● **PARTS OF THE EXERCISE**
A - In the patent claims on inhibiting signals, which recording devices does claim 4 say the signals affect?
B - Write out the patent claims again, beginning at the words "5. The method" and stopping after "and disabling information.", and swap "limited" for "brief".
C - Proceed with the patent claims on inhibiting signals, writing the next claims after the last one shown.

● **READING TEXT**
2. The method of claim of claim 1 wherein the inhibiting signals are encoded to enable at least one sensing function of at least one recording device wherein the one sensing function is disabled by the inhibiting signals in other recording devices.
3. The method of claim 1 wherein the inhibiting signals are encoded to disable at least one sensing function of at least one recording device.
4. The method of claim 3 wherein the inhibiting signals affect only those recording devices without or not utilizing a means for overriding said signals.
5. The method of claim 3 wherein the inhibiting signals are further encoded to disable the at least one sensing function of at least one recording device for a limited period of time.
6. The method of claim 1 wherein the inhibiting signals are encoded to partially disable at least one sensing function of at least one recording device.
7. The method of claim 1 wherein the inhibiting signals are encoded with a combination of enabling and disabling information.
8. The method of claim 1 wherein the inhibiting signals only affect those recording devices with particular identifiers.

● **DATASET EXCERPT**
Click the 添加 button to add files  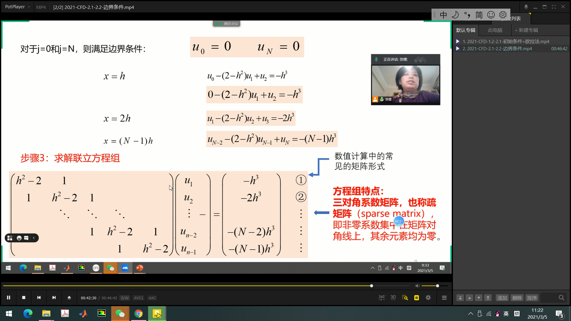click(502, 298)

● **ANSWERS PROVIDED**
A - Only those recording devices without or not utilizing a means for overriding said signals.

B -
5. The method of claim 3 wherein the inhibiting signals are further encoded to disable the at least one sensing function of at least one recording device for a brief period of time.
6. The method of claim 1 wherein the inhibiting signals are encoded to partially disable at least one sensing function of at least one recording device.
7. The method of claim 1 wherein the inhibiting signals are encoded with a combination of enabling and disabling information.

C -
9. The method of claim 1 wherein the inhibiting signals are detected by sensing components configured to detect inhibiting signals and to provide sensing functions to the recording devices.
10. The method of claim 9 wherein the sensing components are image sensing components.
11. The method of claim 9 wherein the sensing components are audio sensing components.
12. The method of claim 9 wherein the sensing components are configured to sense electromagnetic intensity.
13. The method of claim 9 wherein the sensing components are configured to sense acoustical intensity
14. The method of claim 1 wherein the inhibiting signals are interference signals.
15. The method of claim 14 wherein the interference signals cause sensing components embedded in the recording devices to function improperly.
16. The method of claim 14 wherein the interference signals are generated in frequency bands to which sensing components are highly sensitive and to which humans have a low sensitivity.
17. The method of claim 16 wherein the interference signals are electromagnetic signals.
18. The method of claim 16 wherein the interference signals are audio signals.
19. The method of claim 1 further comprising:
(d) broadcasting signal-override information to authorized recording devices, said information being used to override the inhibiting signals of step (c).
20. The method of claim 1 further comprising:
(a1) determining the coordinates of the regulation zone;
(a2) registering the coordinates of the regulation zone with a base station; and
(c1) in the base station, broadcasting sensing inhibiting signals for regulating recording devices located in the regulation zone.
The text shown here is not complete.